Stored records

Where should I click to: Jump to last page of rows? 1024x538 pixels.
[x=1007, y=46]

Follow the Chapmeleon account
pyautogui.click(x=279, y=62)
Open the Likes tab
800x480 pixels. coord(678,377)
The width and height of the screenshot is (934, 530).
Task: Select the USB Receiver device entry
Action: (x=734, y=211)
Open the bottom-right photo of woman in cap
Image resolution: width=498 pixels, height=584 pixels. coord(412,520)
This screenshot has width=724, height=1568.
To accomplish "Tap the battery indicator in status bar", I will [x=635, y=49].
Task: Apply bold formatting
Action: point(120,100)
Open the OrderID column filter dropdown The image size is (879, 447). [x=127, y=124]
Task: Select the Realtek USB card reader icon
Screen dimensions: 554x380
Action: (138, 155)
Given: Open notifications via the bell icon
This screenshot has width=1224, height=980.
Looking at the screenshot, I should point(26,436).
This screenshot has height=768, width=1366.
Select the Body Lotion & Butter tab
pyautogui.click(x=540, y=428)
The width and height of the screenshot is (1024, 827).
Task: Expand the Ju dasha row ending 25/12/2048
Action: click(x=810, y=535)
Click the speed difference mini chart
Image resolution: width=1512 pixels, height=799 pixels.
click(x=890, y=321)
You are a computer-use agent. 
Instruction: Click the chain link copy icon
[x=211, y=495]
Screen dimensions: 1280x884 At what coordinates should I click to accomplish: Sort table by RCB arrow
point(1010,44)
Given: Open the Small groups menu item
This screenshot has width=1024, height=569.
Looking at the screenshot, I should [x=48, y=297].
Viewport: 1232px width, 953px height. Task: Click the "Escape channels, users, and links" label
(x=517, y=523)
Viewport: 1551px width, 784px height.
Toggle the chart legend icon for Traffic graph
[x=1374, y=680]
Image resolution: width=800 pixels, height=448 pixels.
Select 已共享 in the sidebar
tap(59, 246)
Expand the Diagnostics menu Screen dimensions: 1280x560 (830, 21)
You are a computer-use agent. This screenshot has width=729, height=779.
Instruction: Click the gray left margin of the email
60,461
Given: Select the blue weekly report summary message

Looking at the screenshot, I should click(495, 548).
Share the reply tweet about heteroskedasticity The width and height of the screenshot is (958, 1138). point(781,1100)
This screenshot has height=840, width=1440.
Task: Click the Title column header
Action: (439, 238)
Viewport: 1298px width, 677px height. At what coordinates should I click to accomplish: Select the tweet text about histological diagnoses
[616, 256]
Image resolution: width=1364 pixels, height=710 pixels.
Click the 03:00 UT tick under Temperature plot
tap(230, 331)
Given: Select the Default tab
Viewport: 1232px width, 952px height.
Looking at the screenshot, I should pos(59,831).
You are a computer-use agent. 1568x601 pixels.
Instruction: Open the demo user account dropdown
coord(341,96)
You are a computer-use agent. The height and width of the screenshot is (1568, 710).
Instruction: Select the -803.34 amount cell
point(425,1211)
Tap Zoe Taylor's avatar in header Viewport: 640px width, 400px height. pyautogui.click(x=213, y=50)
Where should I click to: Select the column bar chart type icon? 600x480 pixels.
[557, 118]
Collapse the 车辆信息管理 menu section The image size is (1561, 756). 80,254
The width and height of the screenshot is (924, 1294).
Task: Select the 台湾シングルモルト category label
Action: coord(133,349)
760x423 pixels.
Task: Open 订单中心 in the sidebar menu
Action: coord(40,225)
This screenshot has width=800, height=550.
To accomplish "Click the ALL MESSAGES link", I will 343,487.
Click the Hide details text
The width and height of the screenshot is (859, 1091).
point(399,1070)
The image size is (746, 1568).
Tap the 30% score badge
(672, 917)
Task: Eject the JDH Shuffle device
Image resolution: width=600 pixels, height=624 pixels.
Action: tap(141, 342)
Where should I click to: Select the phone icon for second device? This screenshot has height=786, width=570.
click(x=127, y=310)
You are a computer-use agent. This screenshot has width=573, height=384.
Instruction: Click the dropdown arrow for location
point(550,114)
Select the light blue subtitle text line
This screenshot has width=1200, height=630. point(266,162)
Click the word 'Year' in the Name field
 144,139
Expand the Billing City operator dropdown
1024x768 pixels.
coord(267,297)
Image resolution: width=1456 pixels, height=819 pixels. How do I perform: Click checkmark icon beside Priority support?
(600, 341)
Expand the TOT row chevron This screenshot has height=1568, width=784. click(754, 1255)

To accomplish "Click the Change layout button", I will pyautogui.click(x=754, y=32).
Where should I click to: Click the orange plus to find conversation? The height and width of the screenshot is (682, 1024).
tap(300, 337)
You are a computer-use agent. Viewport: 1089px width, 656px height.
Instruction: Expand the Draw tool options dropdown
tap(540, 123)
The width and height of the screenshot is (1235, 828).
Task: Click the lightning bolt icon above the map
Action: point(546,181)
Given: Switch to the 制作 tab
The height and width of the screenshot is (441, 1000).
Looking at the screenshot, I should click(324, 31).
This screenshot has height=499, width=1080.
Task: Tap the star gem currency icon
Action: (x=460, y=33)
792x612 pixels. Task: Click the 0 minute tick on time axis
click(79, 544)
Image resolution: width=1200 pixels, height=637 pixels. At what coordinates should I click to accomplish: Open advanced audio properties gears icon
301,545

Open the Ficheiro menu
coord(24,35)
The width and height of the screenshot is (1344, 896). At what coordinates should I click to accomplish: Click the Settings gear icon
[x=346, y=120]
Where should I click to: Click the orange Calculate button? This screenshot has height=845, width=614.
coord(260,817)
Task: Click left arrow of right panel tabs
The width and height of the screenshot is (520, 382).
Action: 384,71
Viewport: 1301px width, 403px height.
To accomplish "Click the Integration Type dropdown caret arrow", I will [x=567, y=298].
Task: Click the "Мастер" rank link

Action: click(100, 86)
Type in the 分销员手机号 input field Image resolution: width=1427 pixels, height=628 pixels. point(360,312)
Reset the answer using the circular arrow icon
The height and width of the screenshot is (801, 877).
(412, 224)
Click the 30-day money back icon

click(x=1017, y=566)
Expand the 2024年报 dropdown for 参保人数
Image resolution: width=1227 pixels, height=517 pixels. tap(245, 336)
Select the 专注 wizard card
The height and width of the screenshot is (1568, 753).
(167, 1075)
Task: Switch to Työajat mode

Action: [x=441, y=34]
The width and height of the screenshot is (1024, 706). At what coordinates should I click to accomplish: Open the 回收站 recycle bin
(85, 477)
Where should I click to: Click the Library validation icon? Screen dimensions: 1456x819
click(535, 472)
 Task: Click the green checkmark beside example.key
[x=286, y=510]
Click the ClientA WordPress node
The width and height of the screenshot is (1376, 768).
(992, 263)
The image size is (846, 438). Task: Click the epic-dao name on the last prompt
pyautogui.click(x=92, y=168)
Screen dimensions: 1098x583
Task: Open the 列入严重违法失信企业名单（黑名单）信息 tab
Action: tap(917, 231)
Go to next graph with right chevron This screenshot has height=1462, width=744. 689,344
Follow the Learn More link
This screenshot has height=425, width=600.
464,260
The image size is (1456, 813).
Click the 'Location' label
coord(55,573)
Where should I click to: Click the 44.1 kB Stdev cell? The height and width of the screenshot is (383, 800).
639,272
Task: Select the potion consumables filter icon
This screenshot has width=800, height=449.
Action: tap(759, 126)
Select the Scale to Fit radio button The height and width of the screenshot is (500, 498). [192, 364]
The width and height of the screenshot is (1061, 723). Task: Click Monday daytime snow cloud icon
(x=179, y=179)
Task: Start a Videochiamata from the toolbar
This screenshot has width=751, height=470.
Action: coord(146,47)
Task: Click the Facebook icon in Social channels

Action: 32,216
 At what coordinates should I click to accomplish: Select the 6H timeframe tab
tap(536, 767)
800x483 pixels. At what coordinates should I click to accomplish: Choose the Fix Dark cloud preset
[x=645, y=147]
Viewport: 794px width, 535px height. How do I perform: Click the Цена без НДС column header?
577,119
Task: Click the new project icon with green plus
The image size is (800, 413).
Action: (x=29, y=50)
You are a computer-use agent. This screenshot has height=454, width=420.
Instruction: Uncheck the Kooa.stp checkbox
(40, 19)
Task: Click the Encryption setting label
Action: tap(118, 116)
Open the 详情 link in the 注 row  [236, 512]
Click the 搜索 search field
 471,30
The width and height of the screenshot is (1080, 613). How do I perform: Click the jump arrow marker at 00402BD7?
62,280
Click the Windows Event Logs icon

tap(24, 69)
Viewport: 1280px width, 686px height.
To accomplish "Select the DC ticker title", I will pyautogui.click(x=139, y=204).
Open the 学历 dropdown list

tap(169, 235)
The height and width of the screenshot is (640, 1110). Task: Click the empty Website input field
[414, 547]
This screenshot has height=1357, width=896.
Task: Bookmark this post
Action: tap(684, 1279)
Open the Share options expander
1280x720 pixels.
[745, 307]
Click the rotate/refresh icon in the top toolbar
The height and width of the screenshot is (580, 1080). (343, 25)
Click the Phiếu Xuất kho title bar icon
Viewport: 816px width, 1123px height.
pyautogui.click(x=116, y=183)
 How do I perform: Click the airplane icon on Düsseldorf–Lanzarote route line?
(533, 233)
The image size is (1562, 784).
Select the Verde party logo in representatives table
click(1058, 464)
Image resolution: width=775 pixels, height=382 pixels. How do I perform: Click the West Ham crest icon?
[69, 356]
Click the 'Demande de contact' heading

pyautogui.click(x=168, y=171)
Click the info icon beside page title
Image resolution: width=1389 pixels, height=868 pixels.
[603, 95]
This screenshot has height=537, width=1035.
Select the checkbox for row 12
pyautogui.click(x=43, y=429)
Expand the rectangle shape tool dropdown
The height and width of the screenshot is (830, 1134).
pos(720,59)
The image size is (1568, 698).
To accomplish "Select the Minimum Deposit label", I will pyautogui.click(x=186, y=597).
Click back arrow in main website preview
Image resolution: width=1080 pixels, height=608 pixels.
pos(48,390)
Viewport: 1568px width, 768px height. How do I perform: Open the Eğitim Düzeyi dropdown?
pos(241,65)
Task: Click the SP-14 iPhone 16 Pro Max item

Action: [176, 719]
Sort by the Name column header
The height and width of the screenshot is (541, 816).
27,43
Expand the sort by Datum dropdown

▶ **YOUR GOAL**:
Could you transcribe the entries above word for word, from the line with "Where should I click to: Click the orange Calculate" down to the line with "Type in the", keeping both?

▶ **WRITTEN SOLUTION**:
Where should I click to: Click the orange Calculate button? This screenshot has height=845, width=614.
coord(260,817)
Task: Click left arrow of right panel tabs
The width and height of the screenshot is (520, 382).
Action: 384,71
Viewport: 1301px width, 403px height.
To accomplish "Click the Integration Type dropdown caret arrow", I will [x=567, y=298].
Task: Click the "Мастер" rank link

Action: click(100, 86)
Type in the 分销员手机号 input field Image resolution: width=1427 pixels, height=628 pixels. point(360,312)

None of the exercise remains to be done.